Now fewer than one million people work in the sector, accounting for 6.4 per cent of jobs.
Manufacturing’s contribution to GDP peaked in the late 1950s and into the `60s when it was just shy of 30 per cent. Now it has shrunk to about 5.5 per cent.
Total employment in the sector has dropped by 9.6 per cent since 2010, the report shows.
Dr Stanford estimates that increasing Australia’s manufacturing self-sufficiency to 100 per cent could add another $180 billion a year in new manufacturing output, boost GDP by $50 billion a year and add more than 650,000 direct and indirect jobs.
“I think it’s a pragmatic and ambitious goal to try to rebuild manufacturing in Australia back to a level that’s comparable to our own need for manufacture,” Dr Stanford said.
He wants Australia to stop relying on the export of minerals such as lithium, which could be made into value-added products.
“About two-thirds of all world trade consists of manufactured products, so if you don’t have a strong domestic manufacturing base, you’re shutting yourself out of most world commerce,” he said.
Vonda Fenwick, chief executive of the South East Melbourne Manufacturers Alliance (SEMMA), is one of the voices urging more support for Australian manufacturing.
“If you look at any economically successful country in the world, you’re looking at a country that’s got a healthy, robust, industrialised sector; you’ve got a country that’s manufacturing.
“It simply makes sense for us to be really sticking to those policies, making sure that we’re buying locally, making sure that we are mandating local content requirements to ensure that we’re providing work for manufacturing.”
Australian Manufacturing Workers’ Union national secretary Paul Bastian told the AFR he welcomed the report, and boosting manufacturing jobs was necessary to lower unemployment after the pandemic.
“The idea that we are moving to some sort of ‘post-industrial’ economy where manufacturing is irrelevant is nonsense. Almost every job requires manufactured goods,” he said.
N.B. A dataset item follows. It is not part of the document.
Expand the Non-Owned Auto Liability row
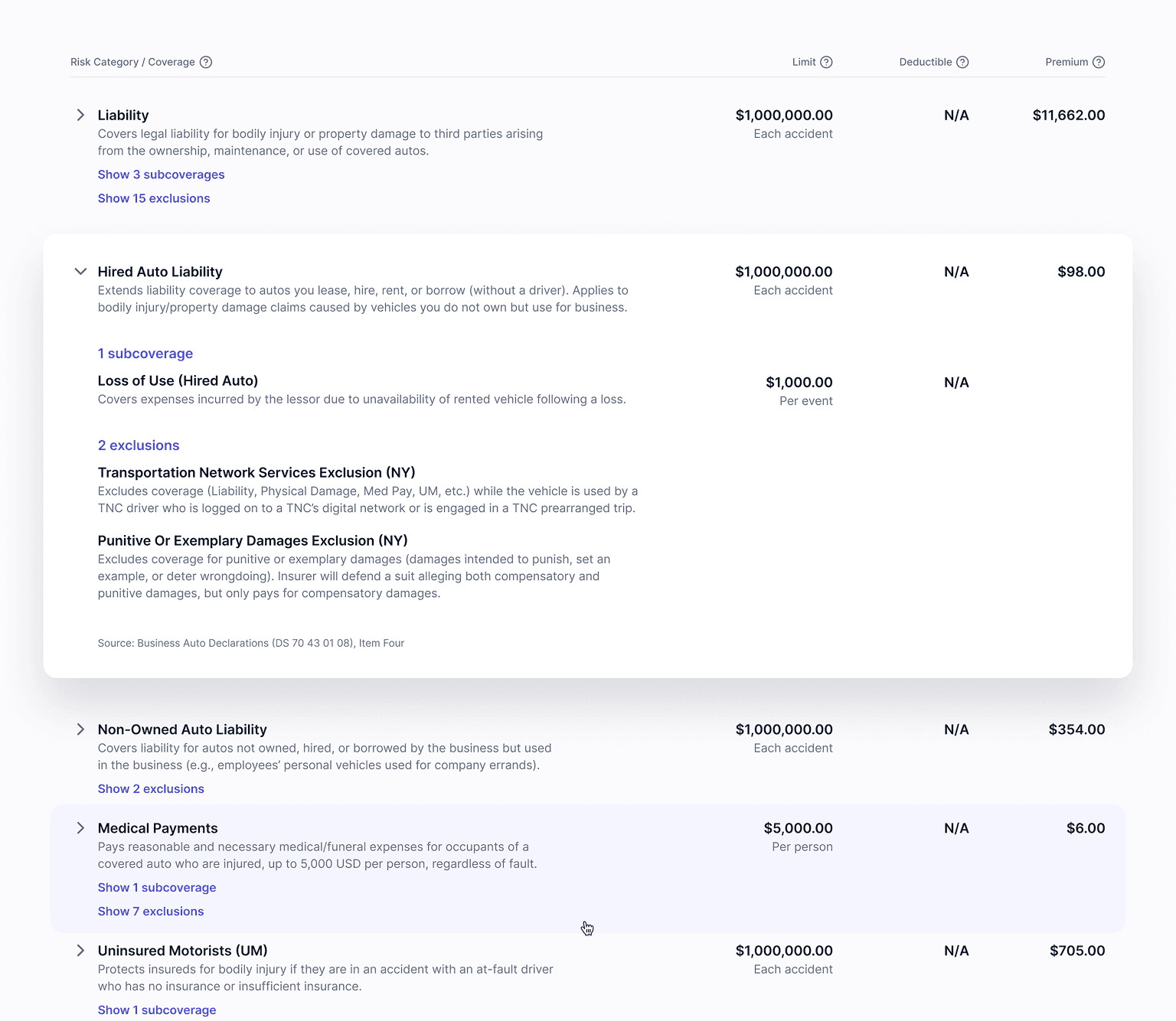 click(x=80, y=729)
“Manufacturing is a growing industry globally, and demand for manufactured goods is increasing here in Australia. Growing Australia’s manufacturing sector so we make as much as we use will create hundreds of thousands of high-wages, high-skill secure jobs.”
Former AFR deputy editor Greg Earl has outlined his vision for boosting manufacturing. He says domestic manufacturing can help fill the gaps in the supply chain created by COVID-19 restrictions and the federal government can create policies to “help build the nation’s economic resilience”.
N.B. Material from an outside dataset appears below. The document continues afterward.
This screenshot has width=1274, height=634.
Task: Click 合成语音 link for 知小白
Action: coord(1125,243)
He says a competitive manufacturing industry requires a “stable energy supply and a bigger focus on science and technology in Australia’s education system” and supports the decision to review all foreign investment, calling it “one of the most wide-ranging increases in foreign investment regulation in the world”.
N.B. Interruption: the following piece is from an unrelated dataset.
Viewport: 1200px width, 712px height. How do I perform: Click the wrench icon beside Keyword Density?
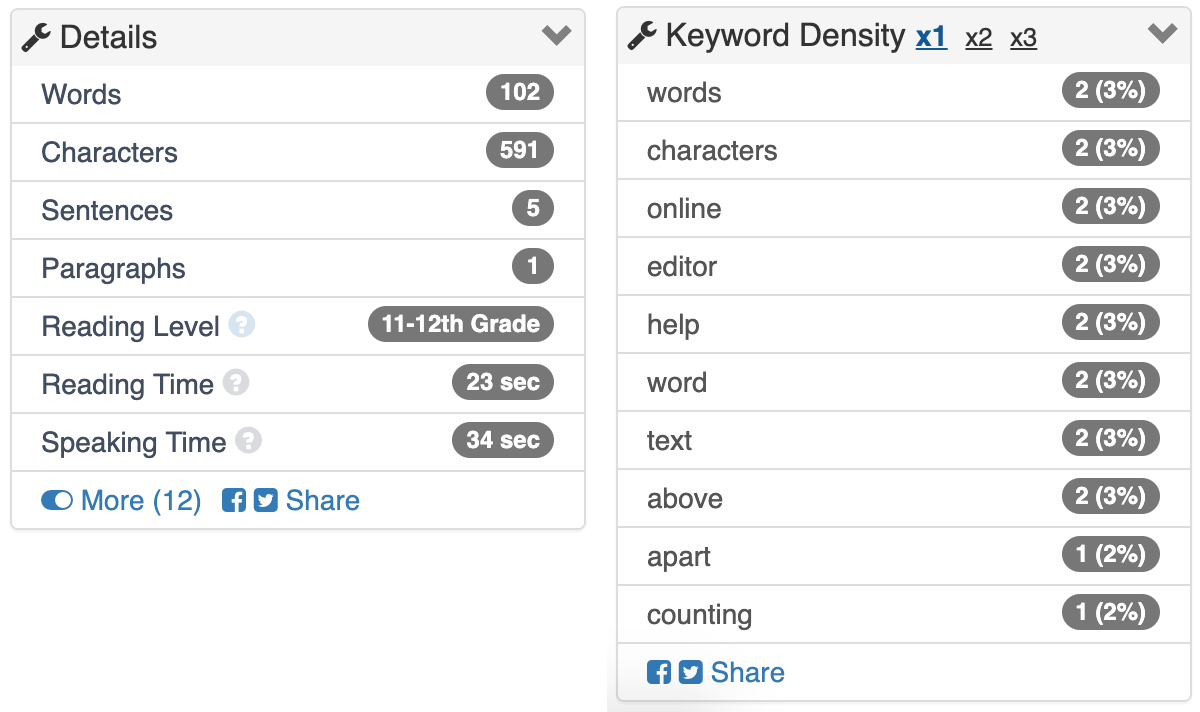tap(642, 36)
“It underlines how greater scrutiny of foreign investment could play a big role in domestic economic resilience.”
He says building stockpiles of “designated strategic equipment” such as personal protective equipment should be part of an economic security plan; the government has already boosted the strategic oil reserve.
The government has taken direct action during the pandemic to increase production of surgical masks and pay for special cargo flights to support exports of perishable food products to Asia. But a long-term solution is required to ensure ‘economic sovereignty’ in Australia.
Mr Earl is concerned that Australia’s trade dependence on China “is greater than with any country since Britain in the middle of last century”, and some companies with ‘just-in-time’ supply chains are vulnerable.
“Rebuilding a competitive manufacturing industry in Australia won’t succeed without some basic foundational changes. These range from a greater focus on science and technology in the education system to a more stable energy system, possibly through domestic gas reservation.
“Then there are even broader issues, including industrial relations to improve worker flexibility and new approaches to tax such as cash-flow taxation to encourage investment.”